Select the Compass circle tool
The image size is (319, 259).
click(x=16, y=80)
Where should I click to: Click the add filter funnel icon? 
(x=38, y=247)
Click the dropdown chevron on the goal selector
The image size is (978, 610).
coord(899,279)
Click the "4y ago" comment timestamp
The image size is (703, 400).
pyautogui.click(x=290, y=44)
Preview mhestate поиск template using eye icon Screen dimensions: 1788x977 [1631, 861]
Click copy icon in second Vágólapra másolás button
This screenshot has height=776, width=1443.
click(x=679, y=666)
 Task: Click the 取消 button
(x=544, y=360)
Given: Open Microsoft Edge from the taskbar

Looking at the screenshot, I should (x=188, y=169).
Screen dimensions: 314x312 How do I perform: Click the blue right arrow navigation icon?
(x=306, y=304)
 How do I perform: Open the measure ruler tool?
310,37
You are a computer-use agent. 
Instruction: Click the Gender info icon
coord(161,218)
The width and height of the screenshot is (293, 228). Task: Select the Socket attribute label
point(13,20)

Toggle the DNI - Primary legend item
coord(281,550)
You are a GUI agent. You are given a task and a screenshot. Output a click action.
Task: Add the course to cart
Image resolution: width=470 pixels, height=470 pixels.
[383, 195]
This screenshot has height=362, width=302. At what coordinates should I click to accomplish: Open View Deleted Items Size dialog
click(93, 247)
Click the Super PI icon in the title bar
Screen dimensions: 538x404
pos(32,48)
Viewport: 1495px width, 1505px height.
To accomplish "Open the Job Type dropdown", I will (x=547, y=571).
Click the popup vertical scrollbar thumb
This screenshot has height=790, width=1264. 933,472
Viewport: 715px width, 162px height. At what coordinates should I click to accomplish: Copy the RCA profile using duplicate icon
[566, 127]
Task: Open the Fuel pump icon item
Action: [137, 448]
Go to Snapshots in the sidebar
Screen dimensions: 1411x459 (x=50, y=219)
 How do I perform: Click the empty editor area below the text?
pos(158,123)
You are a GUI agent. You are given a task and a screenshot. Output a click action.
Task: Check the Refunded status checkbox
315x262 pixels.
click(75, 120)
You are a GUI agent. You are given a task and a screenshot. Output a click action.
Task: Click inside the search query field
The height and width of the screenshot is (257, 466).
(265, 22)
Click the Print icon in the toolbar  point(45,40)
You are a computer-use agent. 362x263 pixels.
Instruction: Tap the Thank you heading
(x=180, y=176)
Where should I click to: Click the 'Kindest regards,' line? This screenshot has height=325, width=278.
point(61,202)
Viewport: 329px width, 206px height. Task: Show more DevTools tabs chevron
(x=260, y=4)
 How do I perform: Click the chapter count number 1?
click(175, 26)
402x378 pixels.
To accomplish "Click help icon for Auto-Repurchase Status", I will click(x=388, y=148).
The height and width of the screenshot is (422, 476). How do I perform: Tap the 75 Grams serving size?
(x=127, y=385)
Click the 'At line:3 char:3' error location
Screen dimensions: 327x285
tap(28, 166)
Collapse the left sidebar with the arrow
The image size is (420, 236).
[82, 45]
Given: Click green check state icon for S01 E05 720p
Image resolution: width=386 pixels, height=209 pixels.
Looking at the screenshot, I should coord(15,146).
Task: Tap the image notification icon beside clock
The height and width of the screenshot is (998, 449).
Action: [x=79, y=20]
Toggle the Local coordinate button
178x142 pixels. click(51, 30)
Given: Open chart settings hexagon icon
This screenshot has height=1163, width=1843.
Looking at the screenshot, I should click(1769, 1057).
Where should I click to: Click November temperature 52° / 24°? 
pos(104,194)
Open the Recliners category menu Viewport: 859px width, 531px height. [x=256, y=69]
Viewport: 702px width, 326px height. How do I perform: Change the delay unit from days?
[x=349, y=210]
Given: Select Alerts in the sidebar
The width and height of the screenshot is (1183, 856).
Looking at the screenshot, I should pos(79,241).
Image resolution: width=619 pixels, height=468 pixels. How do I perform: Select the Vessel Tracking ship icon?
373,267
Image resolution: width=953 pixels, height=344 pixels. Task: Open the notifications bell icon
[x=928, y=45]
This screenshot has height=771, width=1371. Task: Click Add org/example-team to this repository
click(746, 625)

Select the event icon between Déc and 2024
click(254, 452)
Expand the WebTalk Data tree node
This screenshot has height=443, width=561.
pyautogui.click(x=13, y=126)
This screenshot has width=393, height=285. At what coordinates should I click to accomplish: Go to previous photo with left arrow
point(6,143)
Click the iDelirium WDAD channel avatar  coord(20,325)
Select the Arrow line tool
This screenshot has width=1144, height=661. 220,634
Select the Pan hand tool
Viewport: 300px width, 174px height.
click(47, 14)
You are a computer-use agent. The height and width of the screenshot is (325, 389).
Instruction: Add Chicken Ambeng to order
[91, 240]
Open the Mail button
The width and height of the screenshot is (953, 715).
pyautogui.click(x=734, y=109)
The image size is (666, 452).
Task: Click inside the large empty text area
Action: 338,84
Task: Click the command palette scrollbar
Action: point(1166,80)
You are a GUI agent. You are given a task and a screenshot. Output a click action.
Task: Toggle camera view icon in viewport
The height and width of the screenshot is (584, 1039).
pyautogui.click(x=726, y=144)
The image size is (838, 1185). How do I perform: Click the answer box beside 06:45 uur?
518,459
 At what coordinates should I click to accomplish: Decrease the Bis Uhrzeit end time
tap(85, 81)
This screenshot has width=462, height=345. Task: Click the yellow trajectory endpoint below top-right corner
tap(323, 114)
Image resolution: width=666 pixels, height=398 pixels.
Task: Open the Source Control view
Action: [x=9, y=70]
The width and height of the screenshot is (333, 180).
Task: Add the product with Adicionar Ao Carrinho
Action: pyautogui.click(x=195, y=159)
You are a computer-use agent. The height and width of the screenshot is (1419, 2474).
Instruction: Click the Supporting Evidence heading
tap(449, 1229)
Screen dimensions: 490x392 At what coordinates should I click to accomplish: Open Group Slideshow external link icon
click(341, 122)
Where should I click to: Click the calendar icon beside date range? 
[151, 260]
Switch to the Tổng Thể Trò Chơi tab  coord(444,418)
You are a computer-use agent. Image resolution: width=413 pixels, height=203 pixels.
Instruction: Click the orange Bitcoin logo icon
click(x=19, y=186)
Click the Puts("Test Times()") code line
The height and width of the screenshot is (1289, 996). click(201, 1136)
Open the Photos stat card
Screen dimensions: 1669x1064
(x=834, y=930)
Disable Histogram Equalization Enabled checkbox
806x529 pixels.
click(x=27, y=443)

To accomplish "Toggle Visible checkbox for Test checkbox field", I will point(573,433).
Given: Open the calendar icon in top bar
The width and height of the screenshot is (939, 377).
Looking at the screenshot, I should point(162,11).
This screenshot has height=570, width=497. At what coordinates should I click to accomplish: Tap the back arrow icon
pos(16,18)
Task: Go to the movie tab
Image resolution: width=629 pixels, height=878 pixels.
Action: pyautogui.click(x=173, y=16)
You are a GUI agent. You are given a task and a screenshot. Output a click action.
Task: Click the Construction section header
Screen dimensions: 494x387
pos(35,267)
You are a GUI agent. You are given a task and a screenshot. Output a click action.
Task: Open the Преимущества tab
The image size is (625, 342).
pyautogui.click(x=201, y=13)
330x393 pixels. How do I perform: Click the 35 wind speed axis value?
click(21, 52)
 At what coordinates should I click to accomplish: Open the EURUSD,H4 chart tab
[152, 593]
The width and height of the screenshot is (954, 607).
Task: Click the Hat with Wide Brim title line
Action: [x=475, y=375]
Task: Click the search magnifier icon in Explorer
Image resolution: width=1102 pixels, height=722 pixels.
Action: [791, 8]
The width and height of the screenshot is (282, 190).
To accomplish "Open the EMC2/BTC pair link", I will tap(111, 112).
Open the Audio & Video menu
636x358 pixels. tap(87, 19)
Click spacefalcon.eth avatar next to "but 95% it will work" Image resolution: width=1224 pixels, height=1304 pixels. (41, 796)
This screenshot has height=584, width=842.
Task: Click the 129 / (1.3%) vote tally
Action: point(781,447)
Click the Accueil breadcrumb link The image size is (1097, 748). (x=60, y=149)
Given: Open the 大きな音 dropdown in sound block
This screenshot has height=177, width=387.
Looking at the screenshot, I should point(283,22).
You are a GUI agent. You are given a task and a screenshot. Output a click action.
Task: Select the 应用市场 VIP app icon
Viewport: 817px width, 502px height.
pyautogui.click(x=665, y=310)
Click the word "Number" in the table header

□ □ □

## Ziel
Bitte schreibe aus den Datensätzen oben die Zeilen unverändert ab, beginnend mit der Zeile, die „Click the Print“ enthält, bis einschließlich der Zeile, die „will click(x=388, y=148).“ enthält.

## Ausgabe
Click the Print icon in the toolbar  point(45,40)
You are a computer-use agent. 362x263 pixels.
Instruction: Tap the Thank you heading
(x=180, y=176)
Where should I click to: Click the 'Kindest regards,' line? This screenshot has height=325, width=278.
point(61,202)
Viewport: 329px width, 206px height. Task: Show more DevTools tabs chevron
(x=260, y=4)
 How do I perform: Click the chapter count number 1?
click(175, 26)
402x378 pixels.
To accomplish "Click help icon for Auto-Repurchase Status", I will click(x=388, y=148).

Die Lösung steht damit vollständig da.